While in the US, the authorities have not yet decided how they relate to the future Facebook cryptocurrency, the two largest economies in Asia have already decided. Libra will not pass.
Bengal tiger does not feel comfortable
The world recovers after the announcement of Libra. And it turns out, that not everyone is happy about plans of Mark Zuckerberg. In particular, they are not welcome in the largest countries of the world – India and China. What this may mean for the project is easy to understand if you remember that China is the second economy of the world. And India occupies the third place in the ranking of GDP at purchasing power parity.
If there were no special illusions about China, then India is an unexpected adversary. A lot of people from India work in Palo Alto, Mark Zuckerberg specially invited Indian Prime Minister Narendra Modi to his headquarters for friendly chat.
After that, it was India that was planned as a test area for the launch of Libra. This is not surprising – Facebook’s popularity in India is great, as is WhatsApp.
Now Libra loses one of the largest markets. Zuckerberg promised that it will reach the population deprived of access to banking services. India has just 11% of this population, according to the World Bank. But Economic Affairs Secretary Subhash Garg spoke out categorically:
– Design of the Facebook currency has not been fully explained. But whatever it is, it would be a private cryptocurrency and that’s not something we have been comfortable with.
India, where IT is developing at a faster pace, is very tough on cryptocurrencies. Last year, the central bank (Reserve Bank of India) banned all financial institutions under its control from providing services to a crypto-business. This immediately destroyed all Indian cryptoexchanges. Now a bill is being considered, according to which 10-year imprisonment is provided for mining, buying, selling and storing of cryptocurrencies.
As for the second economy of the world, Facebook applications are already banned in China. But this is not enough. China fears that Libra will replace the dollar in international finance, in which the People’s Bank of China keeps its reserves. This will allow the US to conduct business with China even more confidently, and Chinese financial power will suffer significantly. China’s “trump card” in Trump – Xi trade wars will be lost. Director of the People’s Bank of China research bureau Wang Xin said on the pages of the South China Morning Post:
– If the digital currency is closely associated with the U.S. dollar, it could create a scenario under which sovereign currencies would coexist with U.S. dollar-centric digital currencies. But there would be in essence one boss, that is the U.S. dollar and the United States. If so, it would bring a series of economic, financial and even international political consequences.
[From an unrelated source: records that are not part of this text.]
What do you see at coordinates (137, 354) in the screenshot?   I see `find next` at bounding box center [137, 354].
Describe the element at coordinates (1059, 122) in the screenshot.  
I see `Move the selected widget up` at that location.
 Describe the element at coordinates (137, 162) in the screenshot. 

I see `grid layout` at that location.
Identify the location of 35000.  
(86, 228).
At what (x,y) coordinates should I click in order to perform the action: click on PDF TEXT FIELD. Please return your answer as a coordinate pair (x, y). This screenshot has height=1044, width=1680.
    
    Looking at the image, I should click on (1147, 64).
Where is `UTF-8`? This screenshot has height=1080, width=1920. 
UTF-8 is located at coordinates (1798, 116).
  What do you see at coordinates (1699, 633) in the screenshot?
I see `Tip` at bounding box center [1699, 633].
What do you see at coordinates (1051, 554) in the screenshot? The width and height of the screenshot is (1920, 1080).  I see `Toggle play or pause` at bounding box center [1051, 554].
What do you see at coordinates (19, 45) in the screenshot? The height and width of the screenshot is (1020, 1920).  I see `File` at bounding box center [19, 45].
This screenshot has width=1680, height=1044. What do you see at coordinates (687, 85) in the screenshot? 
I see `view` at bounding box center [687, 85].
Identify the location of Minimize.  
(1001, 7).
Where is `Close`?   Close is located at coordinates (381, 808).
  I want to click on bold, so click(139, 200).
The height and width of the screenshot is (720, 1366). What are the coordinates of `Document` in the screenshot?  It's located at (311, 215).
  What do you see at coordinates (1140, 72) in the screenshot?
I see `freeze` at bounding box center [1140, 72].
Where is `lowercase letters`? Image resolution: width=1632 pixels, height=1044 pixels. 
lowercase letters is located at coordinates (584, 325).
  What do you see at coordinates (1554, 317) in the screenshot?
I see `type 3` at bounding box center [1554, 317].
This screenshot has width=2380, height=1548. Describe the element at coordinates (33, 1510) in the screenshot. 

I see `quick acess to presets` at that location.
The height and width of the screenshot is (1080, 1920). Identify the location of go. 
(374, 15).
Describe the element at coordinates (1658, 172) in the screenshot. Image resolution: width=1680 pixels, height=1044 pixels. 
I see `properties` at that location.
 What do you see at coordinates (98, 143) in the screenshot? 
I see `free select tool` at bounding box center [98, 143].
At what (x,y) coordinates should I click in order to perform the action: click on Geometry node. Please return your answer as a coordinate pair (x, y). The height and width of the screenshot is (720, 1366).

China’s response will be symmetrical as always. China already has its own Internet and all the most important Internet services. Now there will be its own state cryptocurrency. According to Wang Xin, “The Chinese government is launching a research initiative for digital finance made up of several prestigious universities in the country, including the Beijing University, Renmin University, Zhejiang University, and Shanghai Jiao Tong University”.